Si tratta di un semplice esame del sangue: chiamato Toxo-test, permette di
classificare le donne in tre classi: "protetta", "suscettibile" o "a
rischio".
L’infezione induce nel corpo la produzione di
immunoglobuline specifiche: nella prima fase della malattia (quella
pericolosa per il nascituro) vengono prodotte IgM, successivamente (in una
fase meno rischiosa) gli anticorpi prodotti sono di classe IgG. Il Toxo-test
permette quindi di verificare l’assenza o la presenza di anticorpi, e, in
questo secondo caso, di evidenziare se si è ancora in una fase a rischio o
se invece la donna è da considerarsi protetta. Se la condizione della donna
non è nota prima della gravidanza, allora il Toxo-test deve essere
prontamente eseguito durante la gravidanza, con la prima serie di esami del
sangue entro le prime otto settimane di gestazione. Se la donna è protetta
(ha gli IgG) il test non deve più essere ripetuto. Nel caso in cui invece la
gestante sia "suscettibile", e quindi non abbia gli IgG né gli IgM, deve
eseguire almeno altri due controlli nel corso della gravidanza, a 20 e 36
settimane, per escludere la possibilità di essersi infettata e che quindi il
bambino rischi di contrarre una toxoplasmosi congenita.
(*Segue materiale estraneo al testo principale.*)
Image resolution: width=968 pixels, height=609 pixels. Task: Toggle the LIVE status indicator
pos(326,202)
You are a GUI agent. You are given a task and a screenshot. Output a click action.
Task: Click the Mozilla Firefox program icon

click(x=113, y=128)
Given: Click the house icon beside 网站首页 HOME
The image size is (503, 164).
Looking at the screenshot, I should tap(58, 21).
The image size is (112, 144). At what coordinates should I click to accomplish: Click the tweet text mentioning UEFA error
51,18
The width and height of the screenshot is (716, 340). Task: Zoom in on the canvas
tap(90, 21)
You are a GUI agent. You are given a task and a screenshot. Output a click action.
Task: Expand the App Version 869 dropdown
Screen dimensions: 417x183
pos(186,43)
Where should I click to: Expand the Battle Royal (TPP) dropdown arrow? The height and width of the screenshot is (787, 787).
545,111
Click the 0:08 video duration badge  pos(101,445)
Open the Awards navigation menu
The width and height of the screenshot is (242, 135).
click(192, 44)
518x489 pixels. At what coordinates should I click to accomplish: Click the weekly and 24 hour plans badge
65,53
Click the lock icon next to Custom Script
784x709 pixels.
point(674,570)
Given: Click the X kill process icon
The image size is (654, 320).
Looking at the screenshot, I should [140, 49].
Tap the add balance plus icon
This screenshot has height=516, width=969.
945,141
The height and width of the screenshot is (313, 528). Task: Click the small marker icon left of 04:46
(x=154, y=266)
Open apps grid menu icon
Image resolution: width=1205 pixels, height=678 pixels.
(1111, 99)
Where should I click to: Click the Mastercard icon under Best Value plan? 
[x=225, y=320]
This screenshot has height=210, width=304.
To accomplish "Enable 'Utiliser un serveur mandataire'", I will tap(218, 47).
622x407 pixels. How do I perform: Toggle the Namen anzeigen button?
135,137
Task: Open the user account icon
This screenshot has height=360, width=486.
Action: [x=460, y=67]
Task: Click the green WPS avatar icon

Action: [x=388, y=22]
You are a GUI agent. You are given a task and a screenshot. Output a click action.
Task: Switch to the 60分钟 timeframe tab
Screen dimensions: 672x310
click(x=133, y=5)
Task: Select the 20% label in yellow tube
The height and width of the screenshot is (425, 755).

Nel caso in cui il test dia come risultato la presenza
di anticorpi IgM, l’infezione in gravidanza è comunque solo sospetta. Si
procede quindi con test sierologici più sofisticati presso centri di
riferimento di riconosciuta esperienza sia per accertare la diagnosi sia,
eventualmente, per disegnare una terapia. Se l’infezione è confermata, il
nascituro, anche se apparentemente sano, dovrà essere seguito per almeno
tutto il primo anno di vita da un centro specializzato per poter escludere
eventuali danni cerebrali e visivi che insorgano nei mesi successivi.